■ EXERCISE: With pictures excluded, retype exactly every line from the one containing "Click the Mid-Range Timber Store orange gauge" to the end of the records below.

=-=-=

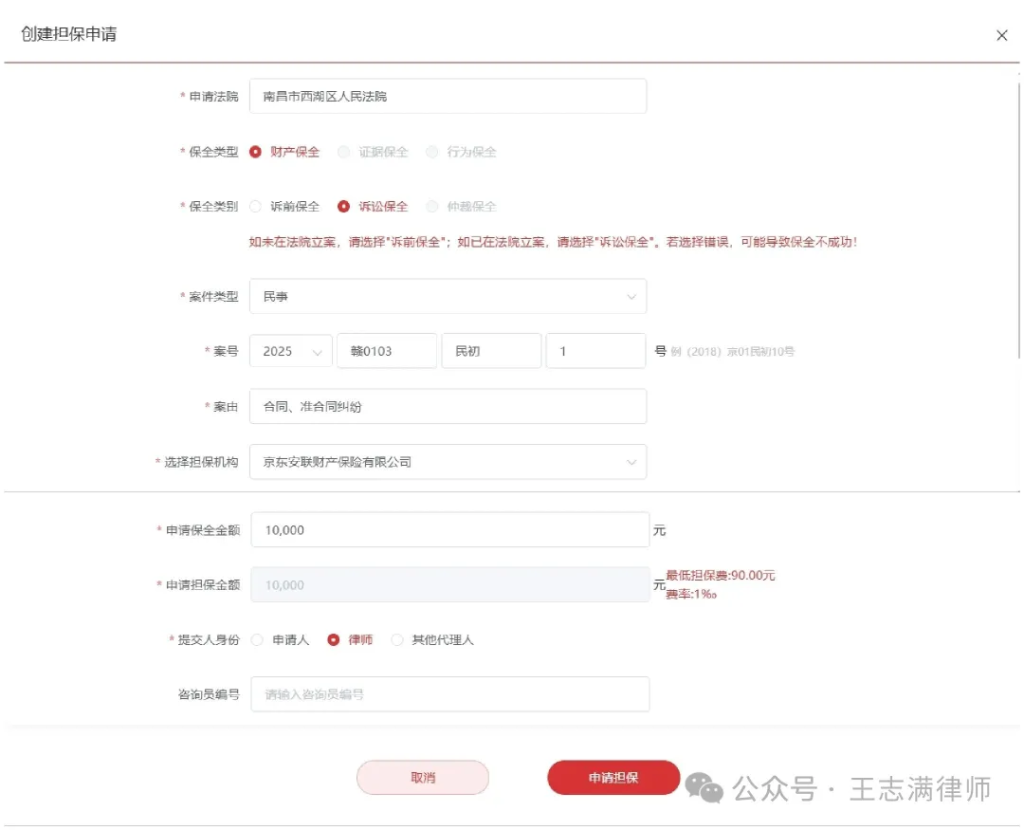Click the 案由 field showing 合同、准合同纠纷

(x=448, y=406)
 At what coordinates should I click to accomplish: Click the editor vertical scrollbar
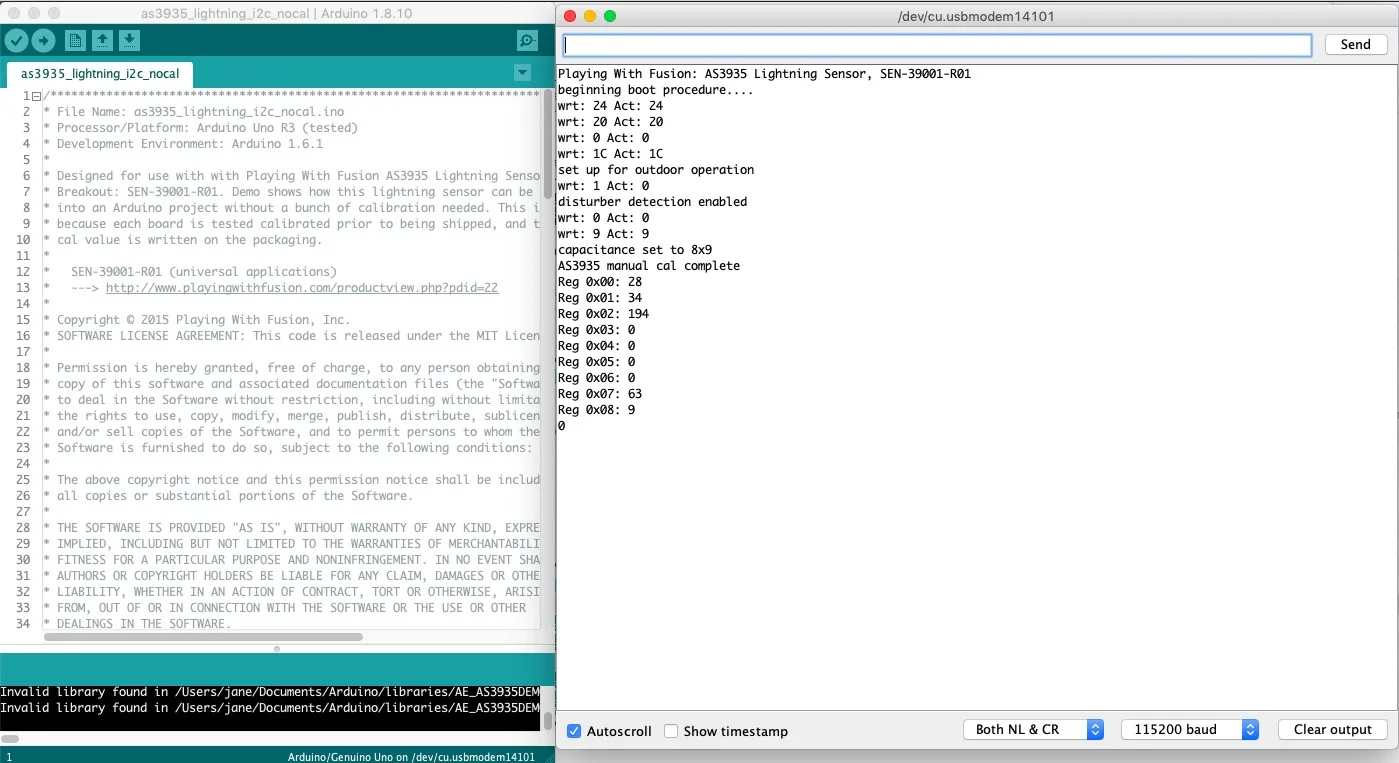click(x=548, y=150)
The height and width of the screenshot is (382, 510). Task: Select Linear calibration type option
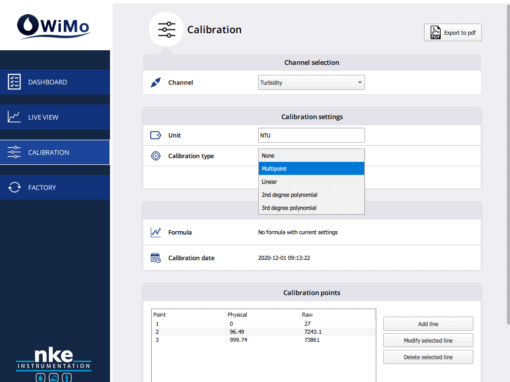(311, 182)

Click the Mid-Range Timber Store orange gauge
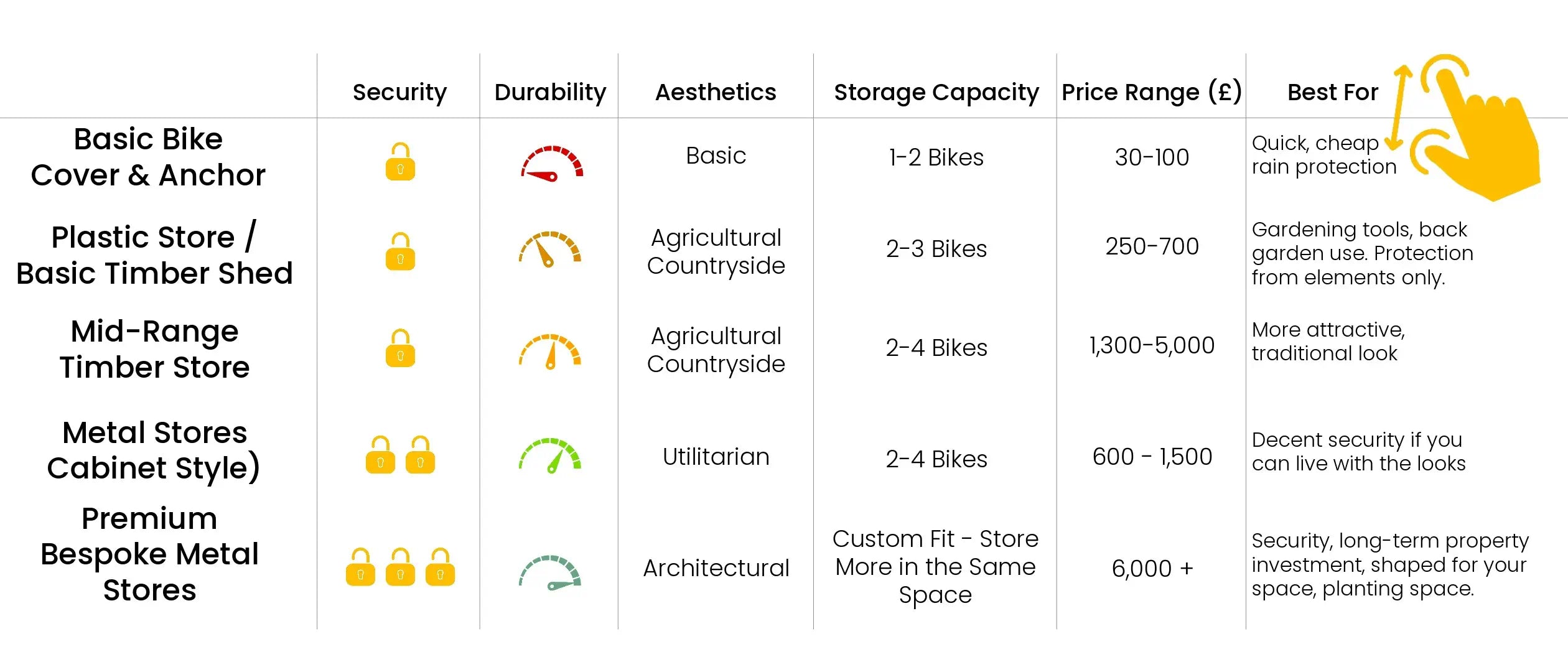coord(550,352)
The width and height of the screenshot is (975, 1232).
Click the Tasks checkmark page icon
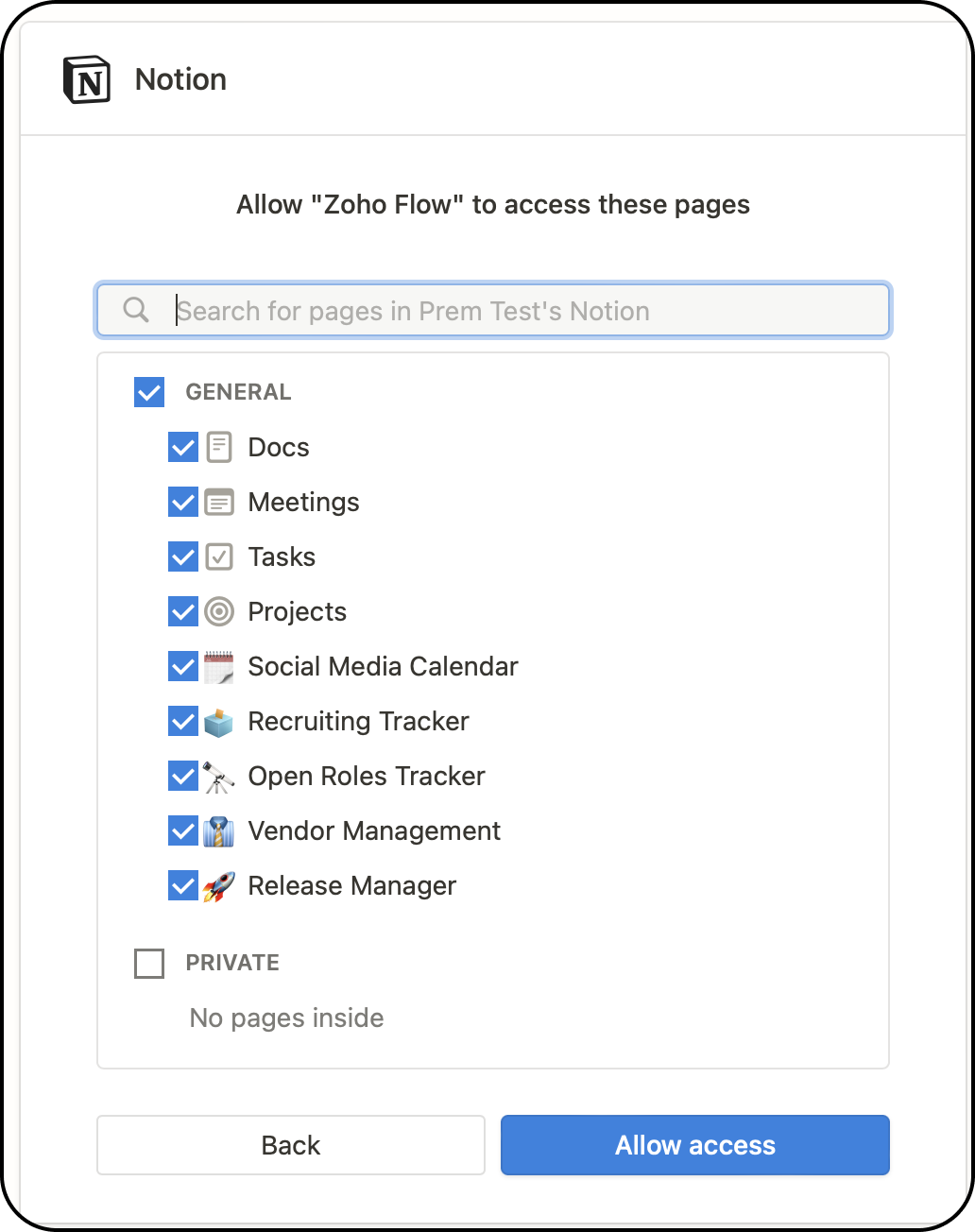[219, 556]
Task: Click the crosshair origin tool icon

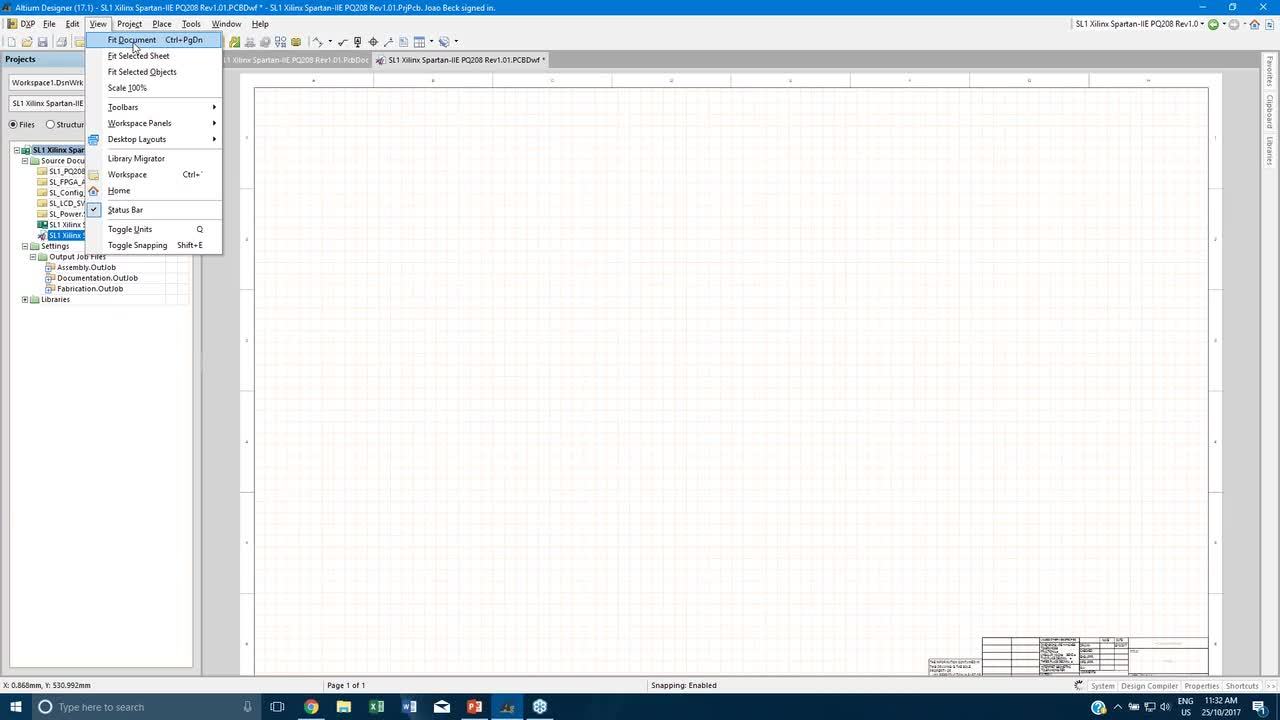Action: (373, 42)
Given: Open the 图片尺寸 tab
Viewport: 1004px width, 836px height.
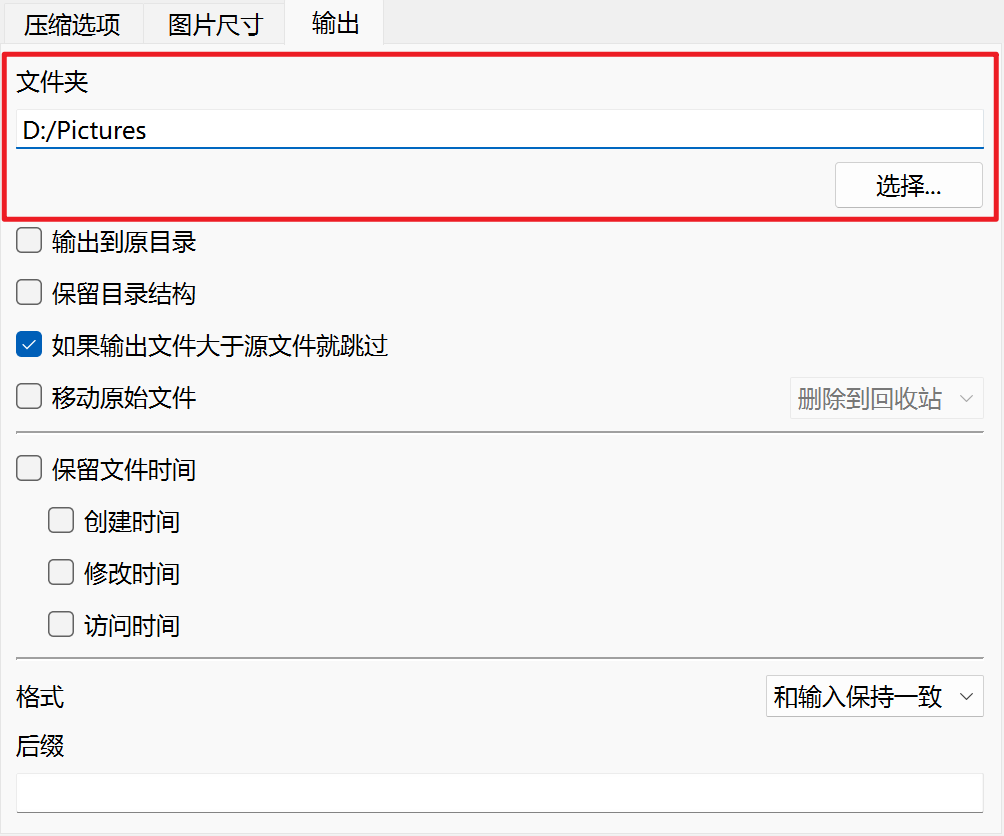Looking at the screenshot, I should [x=214, y=24].
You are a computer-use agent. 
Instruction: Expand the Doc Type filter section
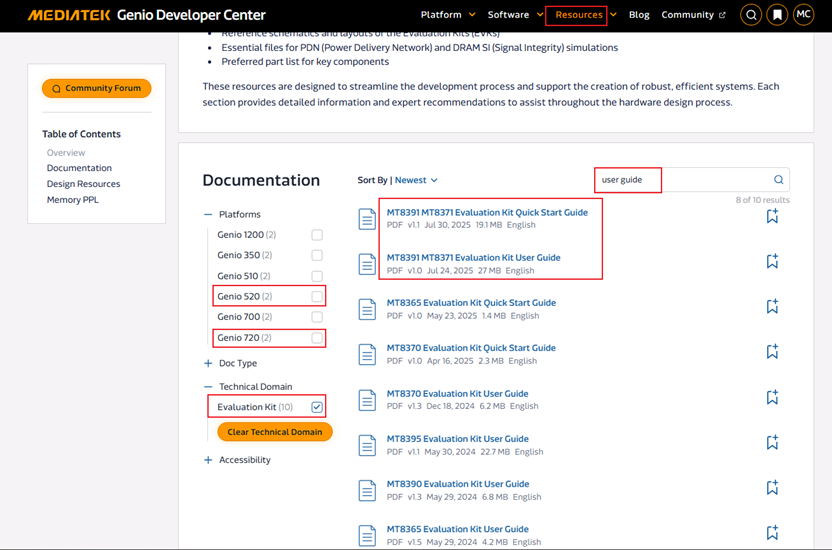(208, 363)
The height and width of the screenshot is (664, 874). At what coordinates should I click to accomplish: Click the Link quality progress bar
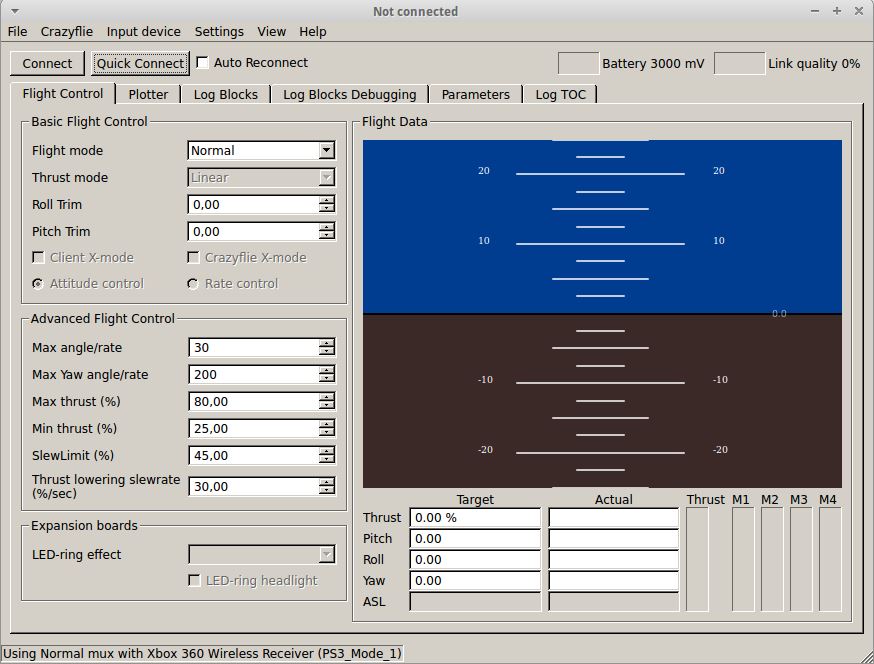pos(739,63)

=-=-=

■ ANSWER SPACE:
Click the Mid-Range Timber Store orange gauge
coord(550,352)
The width and height of the screenshot is (975, 1232).
Click the Tasks checkmark page icon
[219, 556]
Task: Click the crosshair origin tool icon

Action: (373, 42)
Given: Open the 图片尺寸 tab
Viewport: 1004px width, 836px height.
Looking at the screenshot, I should [x=214, y=24].
You are a computer-use agent. 
Instruction: Expand the Doc Type filter section
(208, 363)
The height and width of the screenshot is (664, 874). At what coordinates should I click to accomplish: Click the Link quality progress bar
pos(739,63)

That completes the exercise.